Basically, we have kind of a moving-target situation. With HP Vertica, what we've seen is the ability to solve that problem in at least some of the cases that I've come across, and I can talk about specific use cases in that regard.

Input/output issues

Gardner: Before we get into a specific use case, I'm interested particularly in some of these input/output issues. People are trying to decide how to move the data around. They're toying with cloud. They're trying to bring data for more types of traditional repositories. And, as you say, they're facing new types of data problems with streaming and real-time feeds.

How do you see them beginning this process when they have to handle so many variables? Is it something that’s an IT architecture, or enterprise architecture, or data architecture? Who's responsible for this, given that it’s now a rather holistic problem?

Become a member of myVertica today
Register now
Gain access to the free HP Vertica Community Edition

Mohsin: In my present project, we ran into that. The problem is that many companies don't even have a well defined data-architecture team. Some of them do. You'll find a lot of companies with an enterprise-architect role and you'll have some companies with a haphazard definition of an architectural group.

Mohsin

Net-net, at least at this point, unless companies are more structured, it becomes a management issue in the sense that someone at the leadership level needs to know who has what domain knowledge and then form the appropriate team to skin this cat.

I know of a recent situation where we had to build a team of four people, and only one was an architect. But we built a virtual team of four people who were able to assemble and collate all the repositories that spanned 15 years and four different technology flavors, and then come up with an approach that resulted in a single repository in HP Vertica.

So there are no easy answers yet, because organizations just aren't uniformly structured.

Gardner: Well, I imagine they'll be adapting, just like we all are, to the new realities. In the meantime, tell me about a specific use case that demonstrates the intensity of scale and velocity, and how at least one architecture has been deployed to manage that?

Mohsin: One of my present projects deals with one of the world's largest retailers. It's eCommerce, online selling. One of the things they do, in addition to their transactions of buying and selling, is email campaign management. That means staying in touch with the customer on the basis of their purchases, their interests, and their profiles.

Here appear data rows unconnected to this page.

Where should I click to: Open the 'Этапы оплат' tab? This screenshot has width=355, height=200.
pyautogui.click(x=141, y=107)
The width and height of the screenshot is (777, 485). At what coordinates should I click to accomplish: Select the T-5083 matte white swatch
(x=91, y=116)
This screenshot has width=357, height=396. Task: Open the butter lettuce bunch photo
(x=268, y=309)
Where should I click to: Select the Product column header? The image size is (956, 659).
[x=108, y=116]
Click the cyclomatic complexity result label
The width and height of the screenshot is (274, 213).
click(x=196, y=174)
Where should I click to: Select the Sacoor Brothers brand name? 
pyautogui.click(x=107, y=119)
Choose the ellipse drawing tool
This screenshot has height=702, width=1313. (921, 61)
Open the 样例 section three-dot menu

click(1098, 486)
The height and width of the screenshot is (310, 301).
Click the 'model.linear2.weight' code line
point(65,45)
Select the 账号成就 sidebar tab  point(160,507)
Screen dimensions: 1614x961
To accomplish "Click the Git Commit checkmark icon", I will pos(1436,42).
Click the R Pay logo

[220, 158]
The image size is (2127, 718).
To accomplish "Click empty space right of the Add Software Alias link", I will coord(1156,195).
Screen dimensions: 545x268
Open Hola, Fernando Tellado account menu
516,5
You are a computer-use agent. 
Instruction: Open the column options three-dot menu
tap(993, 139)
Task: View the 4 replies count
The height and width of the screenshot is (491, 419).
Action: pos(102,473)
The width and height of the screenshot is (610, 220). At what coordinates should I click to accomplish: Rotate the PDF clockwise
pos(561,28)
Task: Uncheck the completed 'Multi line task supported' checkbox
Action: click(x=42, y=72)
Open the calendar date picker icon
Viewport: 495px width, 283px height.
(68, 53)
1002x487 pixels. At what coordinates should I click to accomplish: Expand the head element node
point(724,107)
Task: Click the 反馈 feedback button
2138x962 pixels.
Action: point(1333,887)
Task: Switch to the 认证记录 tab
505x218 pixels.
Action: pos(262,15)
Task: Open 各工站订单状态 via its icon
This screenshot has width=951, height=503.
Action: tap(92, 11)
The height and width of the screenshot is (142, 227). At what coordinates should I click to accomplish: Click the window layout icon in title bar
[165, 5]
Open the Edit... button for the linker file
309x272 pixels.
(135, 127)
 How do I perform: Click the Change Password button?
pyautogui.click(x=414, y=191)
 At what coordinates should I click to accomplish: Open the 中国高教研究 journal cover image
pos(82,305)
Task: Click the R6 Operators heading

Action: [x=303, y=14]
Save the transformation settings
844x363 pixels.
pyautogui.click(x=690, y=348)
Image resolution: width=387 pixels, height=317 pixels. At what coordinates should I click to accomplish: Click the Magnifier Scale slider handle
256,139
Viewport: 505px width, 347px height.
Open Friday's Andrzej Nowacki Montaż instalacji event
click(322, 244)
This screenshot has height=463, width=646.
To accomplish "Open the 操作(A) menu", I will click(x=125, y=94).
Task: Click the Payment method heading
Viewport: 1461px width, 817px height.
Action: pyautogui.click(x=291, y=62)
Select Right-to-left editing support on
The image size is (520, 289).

One of the things we do is see what a certain customer’s buying preferences have been over the past 90 days. Knowing that and the customer’s profile, we can try to predict what their buying patterns will be. So we send them a very tailored message in that regard. In this project, we're dealing with about 150 to 160 million emails a day. So this is definitely big data.

Here we have online information coming into one warehouse as to what's happening in the world of buying and selling. Then, behind the scenes, while that information is being sent to the warehouse, we're trying to do these email campaigns.

This is where the problem becomes fairly complicated. We tried traditional relational database management systems (RDBMS), and they kind of worked, but we ran into a slew of speed and performance issues. That's really where the big-data world was really beneficial. We were able to address that problem in about a seven-month project that we ran.

Gardner: And this was using HP Vertica?

Large organization

Mohsin: We did an evaluation. We looked at a few databases, and the corporate choice was Vertica. We saw that there is a whole bunch of big-data vendors. The issue is that many of the vendors don't have any large organizations behind them, and Vertica does. The company management felt that this was a new big database, but HP was behind it, and the fact that they also use HP hardware helped a lot.

They chose Vertica. The team I was managing did a proof of concept (POC) and we were able to demonstrate that Vertica would be able to handle the reporting that is tied to the email campaign management. We ran a 90 day POC, and the results were so positive that there was an interest in going live. We went live in about another 90 days, following a 90-day POC.

Gardner: I understand that Vertica is quite versatile. I've heard of a number of ways in which it's used technically. But this email campaign problem almost sounds like a transactional issue, a complex event processing issue, or a transfer agent scaling issue. How does big data, Vertica, and analytics come to bear on this particular problem?

Mohsin: It's exactly what you say it is. As we are reporting and pushing out the campaigns, new information is coming in every half hour, sometimes even more frequently. There's a live feed that's updating the warehouse. While the warehouse is being updated, we want to report against it in real time and keep our campaigns going.

Become a member of myVertica today
Register now
Gain access to the free HP Vertica Community Edition

The key point is that we can't really stop any of these processes. The customers who are managing the campaigns want to see information very frequently. We can’t even predict when they would want their information. At the same time, the transactional systems are sending us live feeds.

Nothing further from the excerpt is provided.